Parents often have many questions and misconceptions about ADHD. There is a lot of information in the media and on the internet regarding ADHD, but it is not all correct. The following information can be helpful in explaining ADHD to parents. This information is also available in PDF format in the downloads tab.
Parents ask: What is ADHD?
Attention deficit-hyperactivity disorder (ADHD) is a neurobiological disorder that results in inattention impulsivity/hyperactivity, or a combination of both. About 3-5% of American children have ADHD. ADHD is most commonly a result of inefficient performance in the frontal lobe of the brain. The frontal lobe has two primary functions related to ADHD: organization and impulse control. In children with ADHD, this part of their brain is slower to develop. This does not mean that children with ADHD have "brain damage," only that the part of their does not work as efficiently as others
Parents ask: What are the symptoms?
There are three primary symptom clusters in ADHD: difficulty paying attention, overactivity, and impulsive behavior. It is important that children with ADHD have significantly more difficulty in these areas that children their age. These symptoms are best treated with medication such as stimulants. Stimulants help with increasing focus and self-control in about 70% of people with ADHD.
Secondary to these difficulties, many children with ADHD also have problems with behavior, academics, depression, anxiety, and peer relation. This set of additional difficulties are best treated through behavioral therapy. Additionally, parents and teachers can contribute to successful home and classroom environments for the child by assisting children with ADHD with organizational and study skills.
Talking with Children About ADHD
While parents are often the driving force behind the diagnosis and treatment of ADHD in children, it is also important that children fully understand their own diagnosis and what it means. However, children can have difficulty understanding the explanation we give parents about ADHD, meaning that you need to provide age-appropriate descriptions. Below is an example of such ways to talk to kids about ADHD.
Kids ask: What does it mean to have ADHD?

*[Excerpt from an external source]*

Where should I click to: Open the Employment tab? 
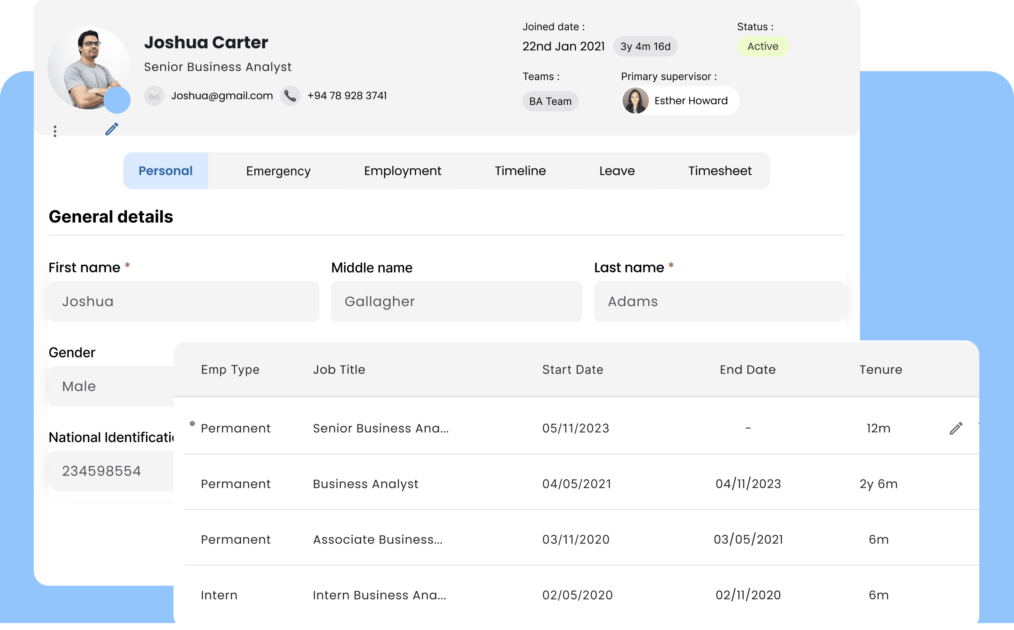[x=402, y=171]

When children have ADHD, they have a disorder that causes trouble with behaviors such as sitting still, paying attention, and thinking before they act. Since they have a hard time paying attention and staying on-task, they may have trouble behaving in class, doing homework or schoolwork, following the rules at home, and doing their chores. A lot of times these difficulties cause kids with ADHD to get in trouble, even when they did not mean to do anything wrong. Kids who have ADHD are NOT bad, lazy, or stupid. They just have a harder time than some kids at following the rules and paying attention. There are many things that kids with ADHD are good at!!

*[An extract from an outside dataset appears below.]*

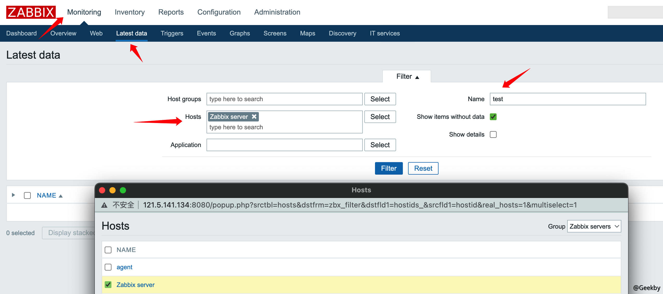Screen dimensions: 663x294
Task: Switch to the Triggers tab
Action: pos(172,33)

Kids ask: What are some of the signs of ADHD?
ADHD looks a little bit different in every kid, so you might not have the same signs as a classmate with ADHD. But we do know that some kids with ADHD can be disorganized, distracted, forgetful, often wiggle around in seats, might talk nonstop, often interrupt conversations, and blurt out answers to questions without raising their hand first. Again, kids with ADHD do not mean to do many of these things, they just have a harder time!

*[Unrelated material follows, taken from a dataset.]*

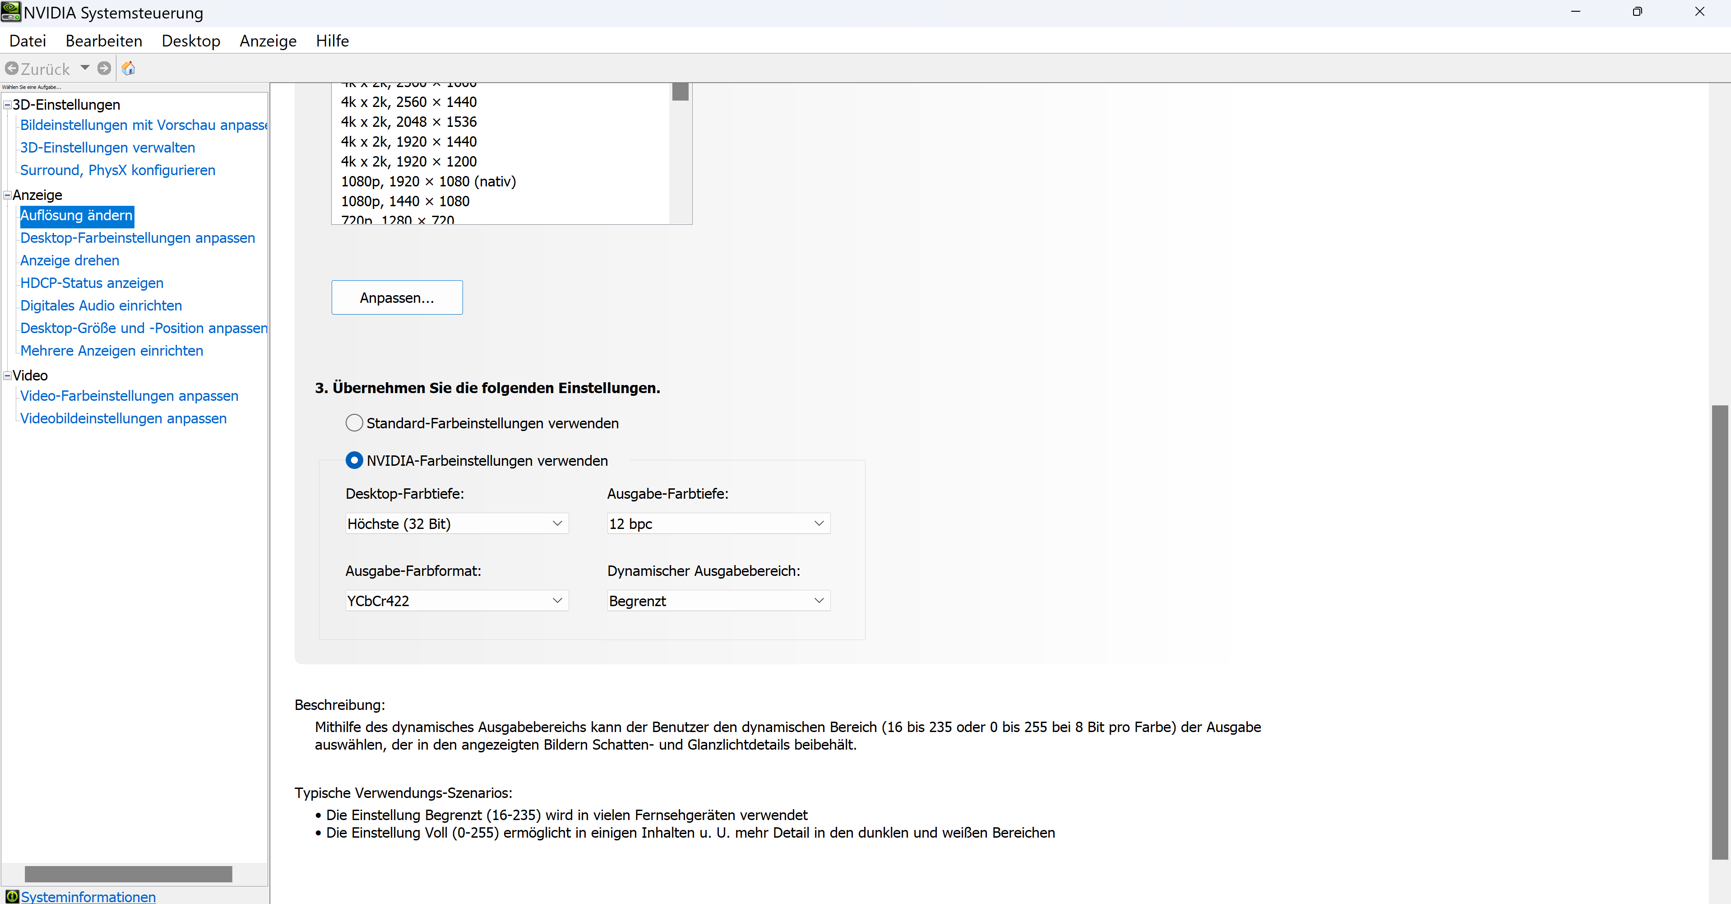Select NVIDIA-Farbeinstellungen verwenden radio button
This screenshot has height=904, width=1731.
[x=354, y=460]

Kids ask: How did I get ADHD?
ADHD is not like a cold or the flu, you can't "catch" ADHD from anyone! Most kids get ADHD just like they get other characteristics like the color of their eyes or how tall they are- it runs in families! Sometimes we do not know how someone got ADHD and can only make guesses, but there are people studying these questions to try to understand it better. What we do know is that ADHD is caused by differences in how your brain works and sends messages. People with ADHD have less activity in the parts of the brain that control attention and concentration.
Kids ask: Who else has ADHD?
A lot of people have ADHD! About 1 in 20 kids, or 5% of all kids everywhere have ADHD. If we were to count, it would be over 1 million in people the United States! These people can be boys or girls, kids or teenagers, and even adults!